TASK PROMPT:
Copy, in full, each line of the material that holds the word "screenshot".
[MATERIAL TO PROCESS Boundary: Start]
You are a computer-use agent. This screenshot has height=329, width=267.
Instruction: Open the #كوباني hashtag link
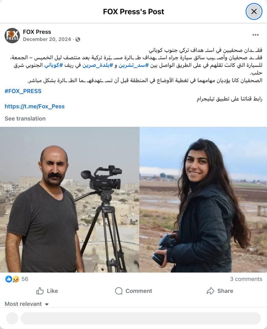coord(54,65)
[MATERIAL TO PROCESS Boundary: End]
[MATERIAL TO PROCESS Boundary: Start]
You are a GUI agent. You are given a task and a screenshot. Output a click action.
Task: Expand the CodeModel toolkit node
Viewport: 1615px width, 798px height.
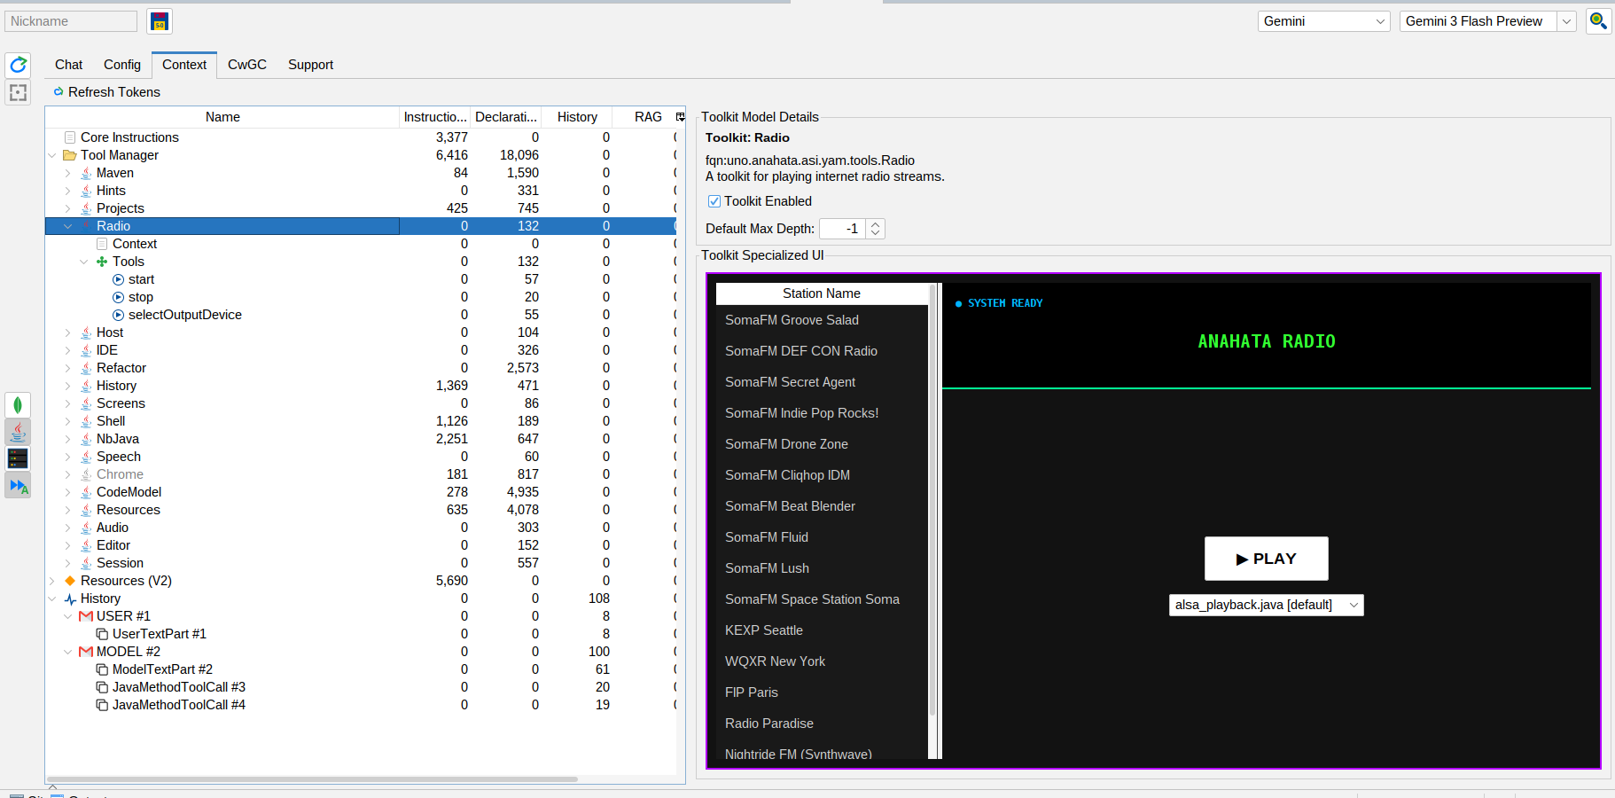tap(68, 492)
[MATERIAL TO PROCESS Boundary: End]
[MATERIAL TO PROCESS Boundary: Start]
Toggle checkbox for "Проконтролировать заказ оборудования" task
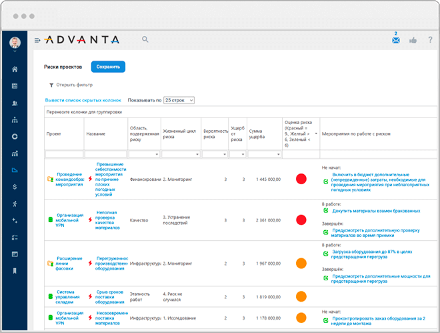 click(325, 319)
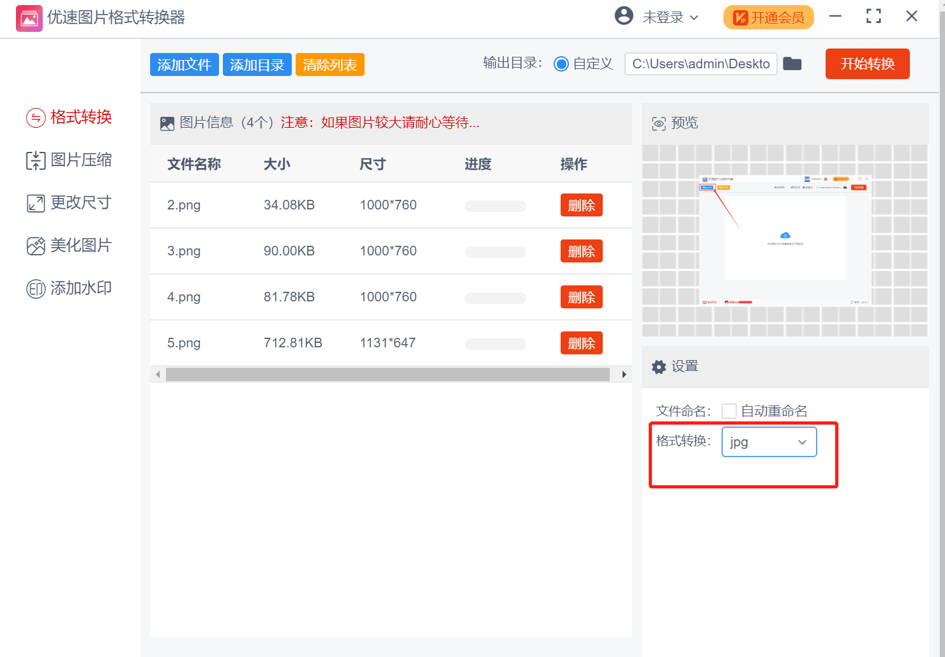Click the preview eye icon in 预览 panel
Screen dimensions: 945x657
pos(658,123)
[MATERIAL TO PROCESS Boundary: End]
ANSWER TO THE EXERCISE:
You are a computer-use agent. This screenshot has height=329, width=267.
You are a GUI agent. You are given a task and a screenshot. Output a click action.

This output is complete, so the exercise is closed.